*** Extract ***


    Infrastructure is everywhere — so is data

    As technologies like AI and machine learning (ML) are harnessed as competitive differentiators, companies need to plan how they will manage the explosive growth in data.

    Winser reckons that by 2022, 60% of enterprise IT infrastructures will focus on centres of data, rather than what we think of as data centres now, to move some workloads closer to users to improve performance and compliance.

    He warned, “Yet we are rapidly heading toward scenarios where these same workloads run across many locations and cause data to be harder to protect. Cascade effects of data movement combined with data growth will hit [infrastructure and operations] folks hard if they are not preparing now.”

    The overwhelming impact of IoT

    Successful IoT projects have many considerations, and no single vendor is likely to provide a complete end-to-end solution. Hence infrastructure and operations need to start planning early to understand the proposed service and support model at scale.

    “This will avoid the cascade effect of unforeseen service gaps, which could cause serious headaches in future,” said Winser.

    Distributed cloud

    Distributed cloud is defined as the distribution of public cloud services to different physical locations, while operation, governance, updates and the evolution of those services are the responsibility of the originating public cloud provider.

    “Emerging options for distributed cloud will enable I&O teams to put public cloud services in the location of their choosing, which could be really attractive for leaders looking to modernize using public cloud,” said Winser. However, as many of these solutions are immature, he said.

    “Enthusiasm for new services like AWS Outposts, Microsoft Azure Stack or Google Anthos must be matched early on with diligence in ensuring the delivery model for these solutions is fully understood by I&O teams who will be involved in supporting them.”

    Immersive Experience

    As digital business systems reach deeper into I&O infrastructures, the potential impact of even the smallest of I&O issues expands. “If the customer experience is good, you might grow in mind and market share over time; but if the experience is bad, the impacts are immediate and could potentially impact corporate reputation rather than just customer satisfaction.”

    Democratisation of IT

    Low-code is a visual development approach to developing applications that is increasingly appealing to business units. It enables developers with varied experience to create applications for web and mobile with little or no coding experience, driving a “self-service” model for business units instead of turning to central IT for a formal project plan.

    As low-code becomes more common, I&O teams will eventually be asked to provide service, so, “Starting now, it is in I&O leaders’ best interest to embed their support and exert influence over things that will inevitably affect their teams, as well as the broader organisation.”

    Networking – what’s next?

    Network teams typically excel at delivering highly available networks, often through cautious change management, but the pace of change is hard for I&O to keep up with, and it is not slowing.

    Winser said pressure to keep the lights shining brightly has created unexpected issues for the network: “Cultural challenges of risk avoidance, technical debt and vendor lock-in all mean that some network teams face a tough road ahead. 2020 needs to be the time for cultural shifts, as investment in new network technologies is only part of the answer.”

    Hybrid digital infrastructure management (HDIM)

    As the realities of hybrid digital infrastructures kick in, the scale and complexity of managing them is becoming a more pressing issue for IT leaders. Organisations should investigate the concept of HDIM to address primary management a hybrid infrastructure, Winser advised.

    He added, “This is an emerging area, so organisations should be wary of vendors who say they have tools that offer a single solution to all their hybrid management issues today.

    Over the next few years, though, we expect vendors focused on HDIM to deliver improvements that enable IT leaders to get the answers they need far faster than they can today.”

*** End of Extract ***

Apply what you read »
**a.** List every section heading in the article.
**b.** Condense the article's paragraph beginning "Low-code is a visual development approach" into a short bulleted list that keeps its main facts.
**c.** Transcribe the article word for word from "Low-code is a visual development approach" to "is not slowing.".
The listing that follows has no connection to the article.

*** Source material ***

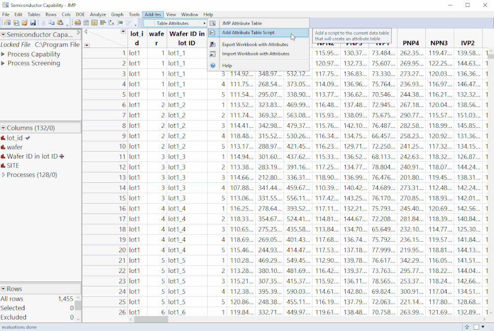This screenshot has width=494, height=331.
Task: Click the Save floppy disk toolbar icon
Action: (33, 23)
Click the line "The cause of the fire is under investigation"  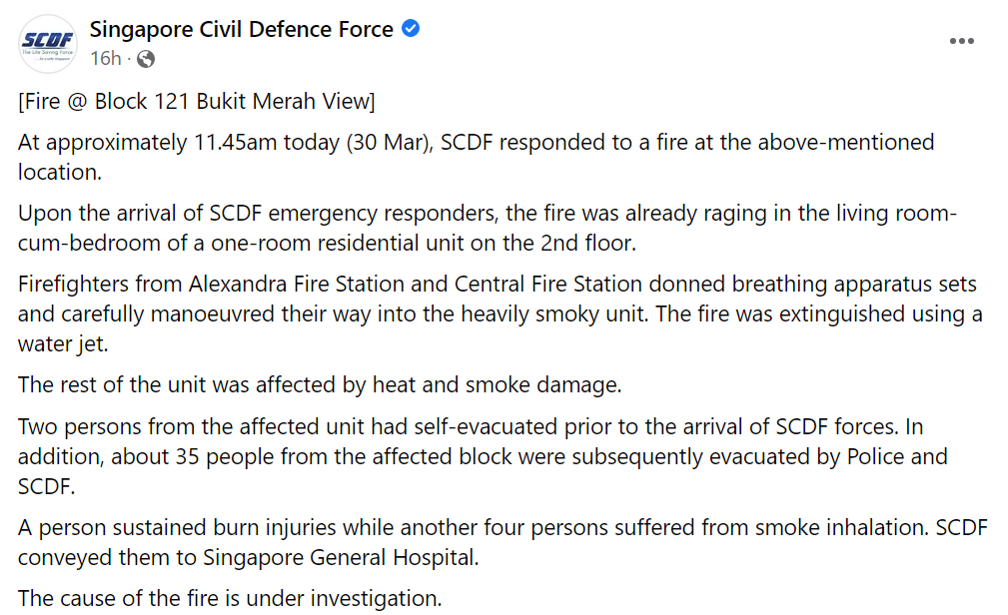click(230, 598)
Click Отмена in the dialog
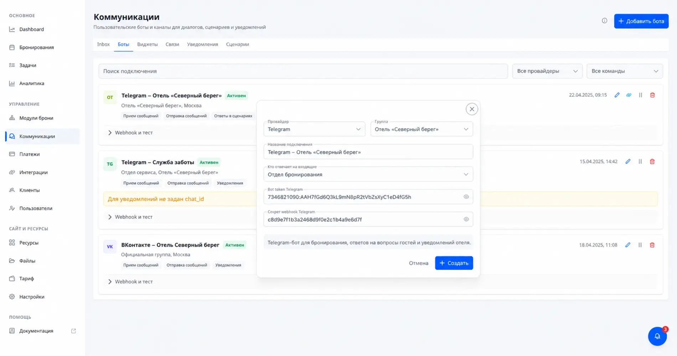 coord(418,263)
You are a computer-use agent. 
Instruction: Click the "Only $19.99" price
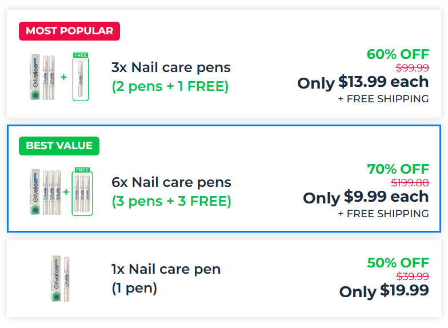click(x=384, y=291)
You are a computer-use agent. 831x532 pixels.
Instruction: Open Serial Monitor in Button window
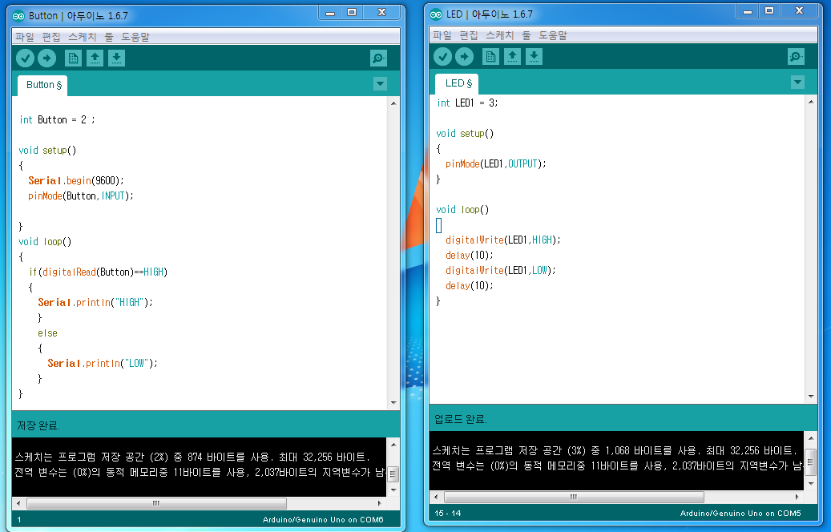(378, 58)
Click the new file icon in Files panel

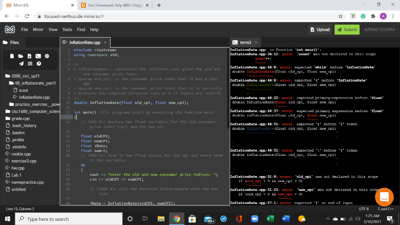[x=12, y=56]
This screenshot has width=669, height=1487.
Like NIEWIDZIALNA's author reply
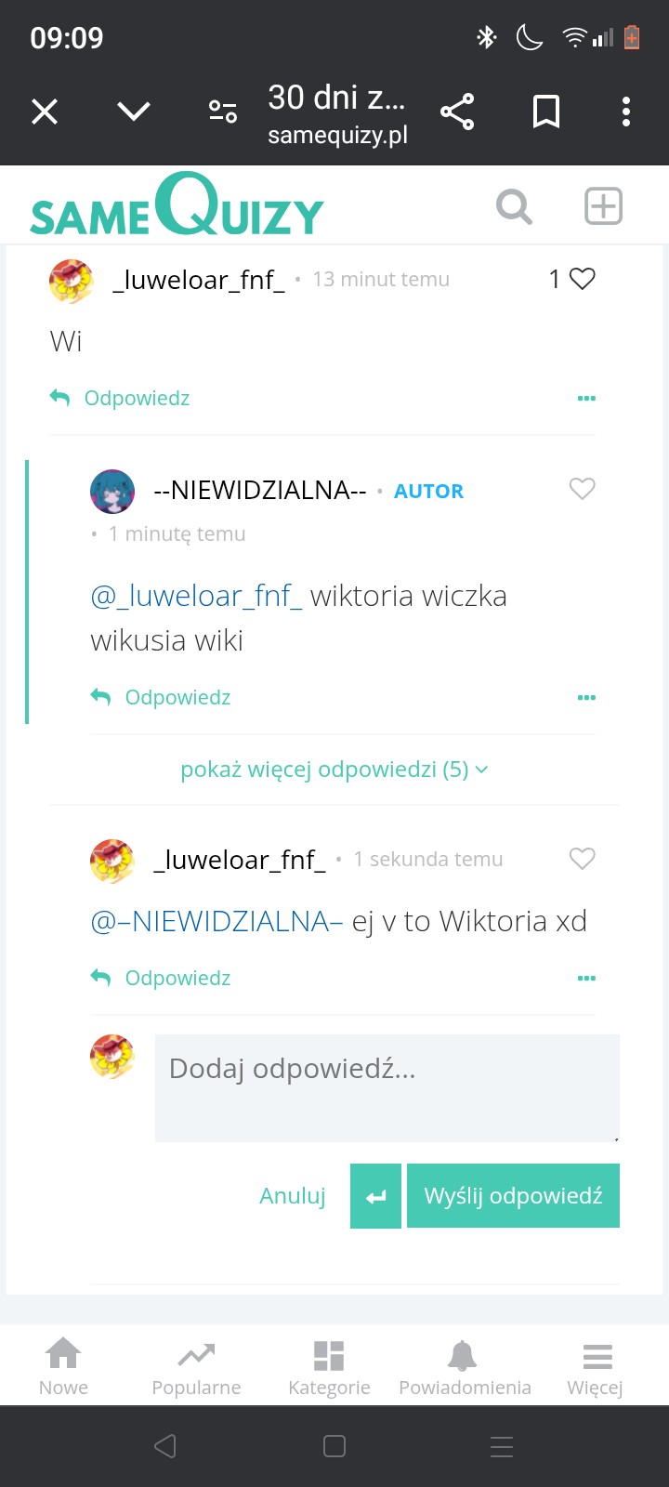pyautogui.click(x=582, y=489)

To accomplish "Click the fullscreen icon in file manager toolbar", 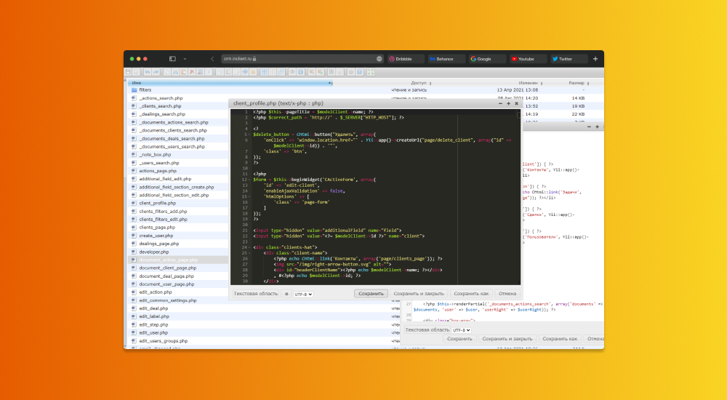I will (371, 72).
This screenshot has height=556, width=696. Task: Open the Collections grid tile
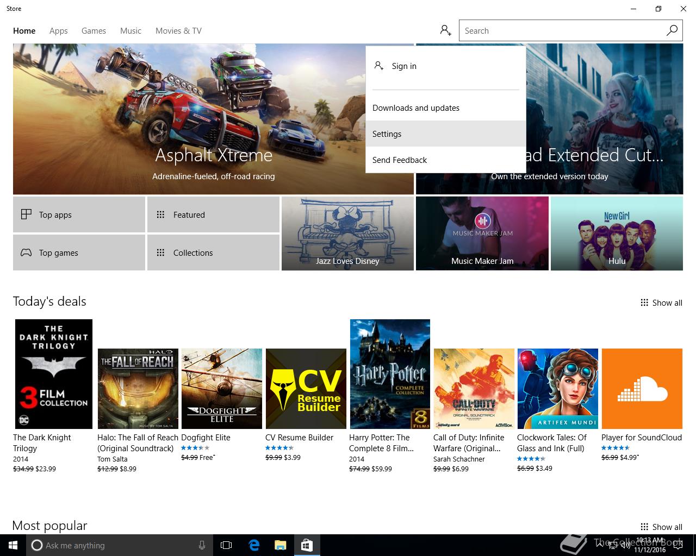click(x=213, y=252)
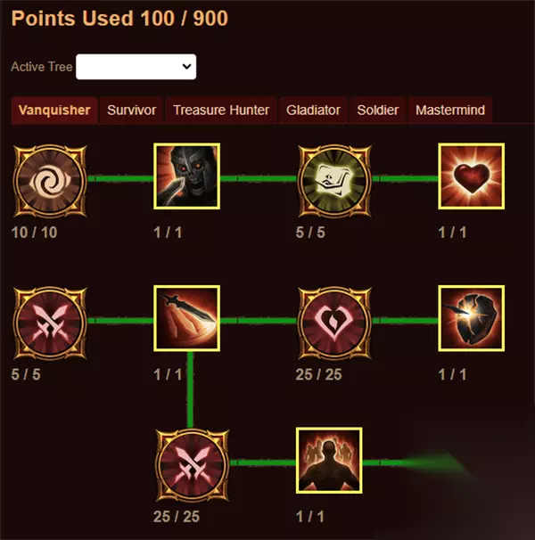Select the dark skull mask skill icon
The height and width of the screenshot is (540, 535).
point(187,176)
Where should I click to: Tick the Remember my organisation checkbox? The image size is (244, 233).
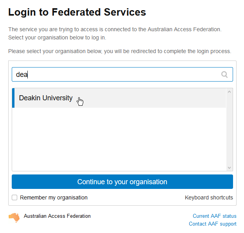(14, 197)
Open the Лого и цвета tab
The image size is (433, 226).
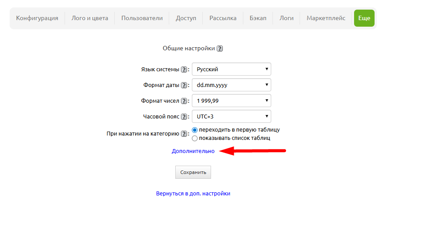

*** End of Source material ***

Task responses »
**a.**
- Infrastructure is everywhere — so is data
- The overwhelming impact of IoT
- Distributed cloud
- Immersive Experience
- Democratisation of IT
- Networking – what's next?
- Hybrid digital infrastructure management (HDIM)

**b.**
- Low-code is a visual approach to developing applications, and business units find it increasingly appealing.
- Developers with varied experience can use it to build web and mobile applications with little or no coding experience.
- It drives a "self-service" model for business units, so they don't need to turn to central IT for a formal project plan.

**c.**
Low-code is a visual development approach to developing applications that is increasingly appealing to business units. It enables developers with varied experience to create applications for web and mobile with little or no coding experience, driving a “self-service” model for business units instead of turning to central IT for a formal project plan.

    As low-code becomes more common, I&O teams will eventually be asked to provide service, so, “Starting now, it is in I&O leaders’ best interest to embed their support and exert influence over things that will inevitably affect their teams, as well as the broader organisation.”

    Networking – what’s next?

    Network teams typically excel at delivering highly available networks, often through cautious change management, but the pace of change is hard for I&O to keep up with, and it is not slowing.